La disparition de Sadio Camara, ministre de la Défense et pilier du régime, dépasse le cadre du simple drame humain. Elle met à nu les failles béantes d’un système sécuritaire que la junte prétendait pourtant infaillible et modernisé. Loin d’être contenue, la menace djihadiste s’est rapprochée du centre névralgique du pouvoir, prouvant que l’organisation terroriste peut désormais frapper le cœur de l’État. À ce chaos sécuritaire s’ajoute une déliquescence économique encore plus alarmante.

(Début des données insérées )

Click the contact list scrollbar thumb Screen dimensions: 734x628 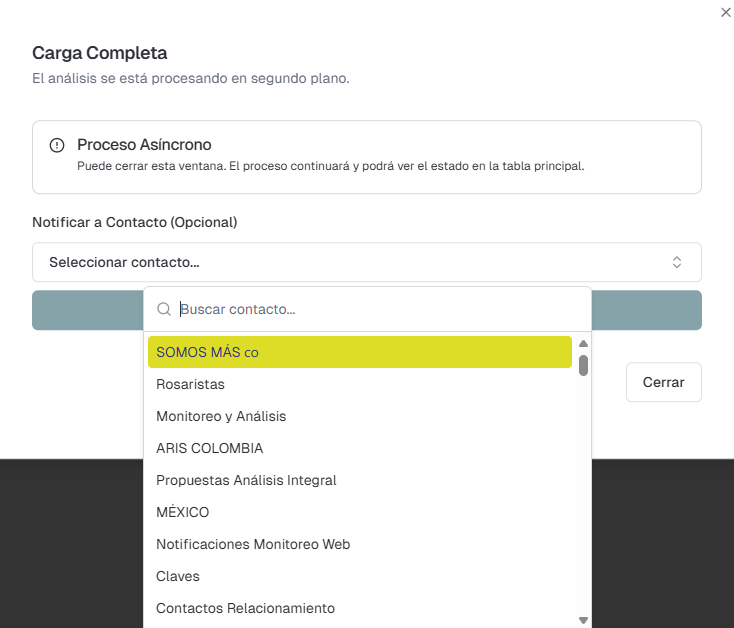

Le JNIM a opéré une mutation structurelle inquiétante. Autrefois confiné aux zones de brousse, le groupe démontre aujourd’hui une capacité de planification complexe et une agilité politique redoutable. Cette montée en puissance s’est accélérée précisément au moment où le Mali rompait avec ses alliés traditionnels pour se jeter dans les bras de partenaires russes, dont l’apport réel sur le long terme reste largement contestable.

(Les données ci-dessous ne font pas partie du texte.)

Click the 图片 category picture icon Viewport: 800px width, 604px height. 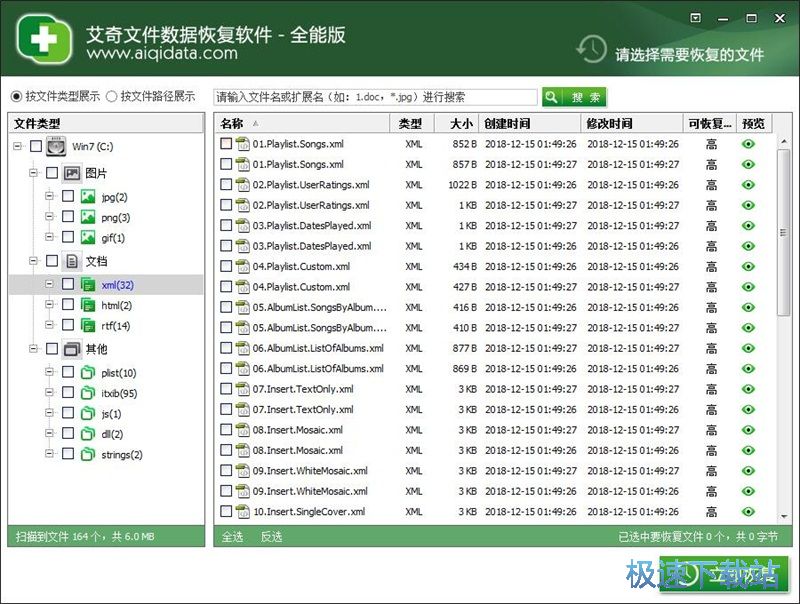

Le discours officiel vantant la montée en puissance des FAMAs semble désormais déconnecté du quotidien des populations. Ce décalage entre la communication politique et la dégradation sécuritaire entame sérieusement la crédibilité des institutions. Si les structures étatiques subsistent, leur légitimité, fondée sur la promesse de protection, est aujourd’hui sapée par l’incapacité à sécuriser les grands centres urbains.

L’échec d’une stratégie exclusivement militaire

L’incapacité de Bamako à gérer les dynamiques locales est flagrante. L’alliance tactique entre le JNIM et certains mouvements armés touaregs souligne l’impasse d’une réponse uniquement centrée sur les armes. En occultant les racines politiques, sociales et territoriales du conflit, la junte a involontairement soudé des groupes hétéroclites dans une opposition commune face à l’autorité centrale.

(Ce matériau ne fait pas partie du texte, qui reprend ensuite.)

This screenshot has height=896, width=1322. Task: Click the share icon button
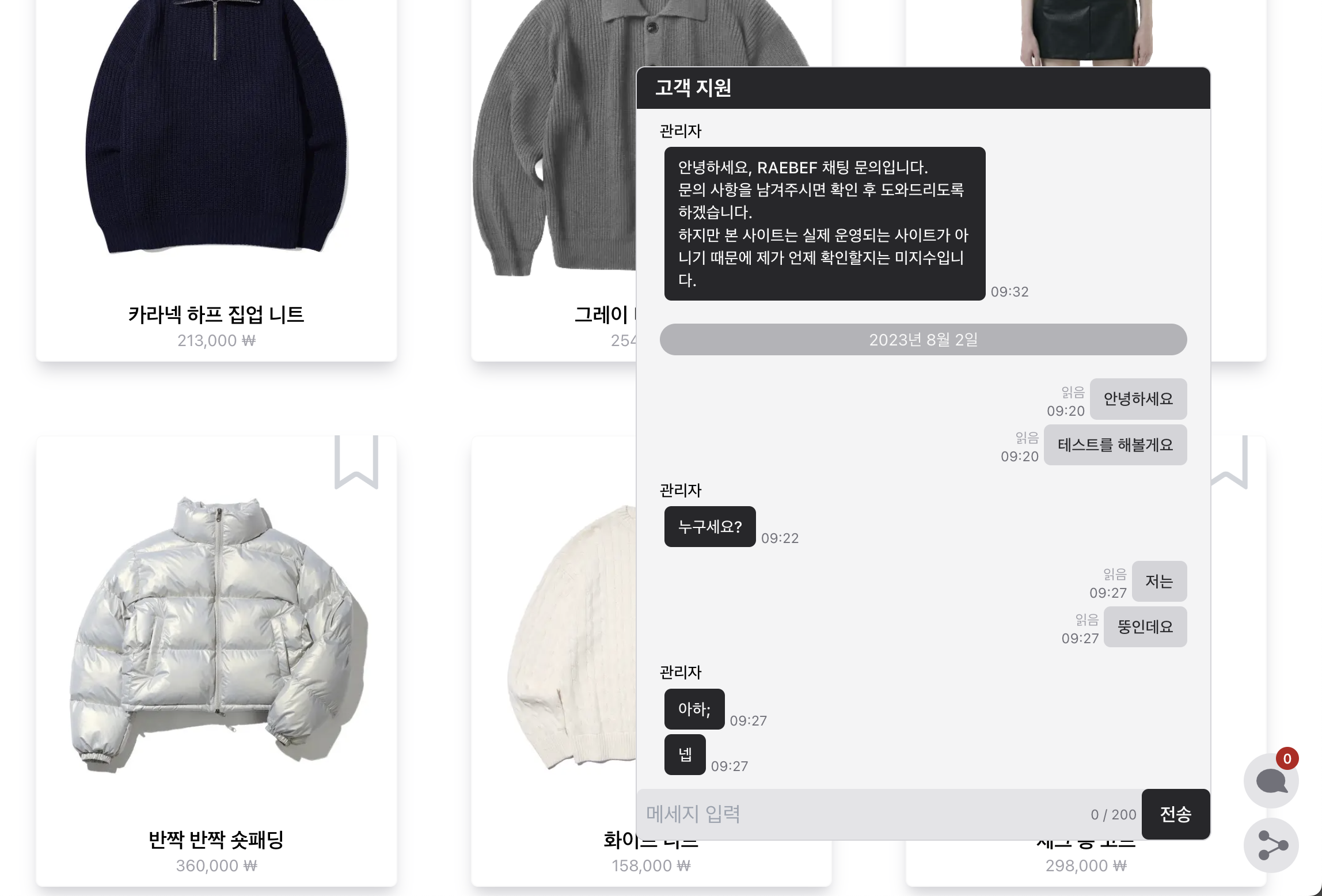tap(1271, 845)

L’augmentation des effectifs et l’appui de forces extérieures n’ont pas suffi à inverser la tendance. Les groupes armés ont fait preuve d’une plasticité supérieure à celle de l’État, exploitant habilement les carences de gouvernance et l’absence de services publics dans les régions périphériques.

Même l’Alliance des États du Sahel, présentée comme le bouclier souverain de la région, peine à démontrer son efficacité contre des menaces transnationales de plus en plus mobiles. Au lieu d’apporter une solution, ce cadre risque de devenir le symbole d’une impuissance partagée à l’échelle régionale.

En conclusion, la crise actuelle met en lumière une contradiction majeure : le pouvoir de Bamako a bâti sa survie sur la promesse de la sécurité, mais c’est précisément sur ce front qu’il subit ses échecs les plus cuisants. Le JNIM n’est plus seulement un adversaire ; il est devenu le miroir des limites d’un régime incapable de répondre politiquement à une crise qu’il s’était engagé à résoudre par la force.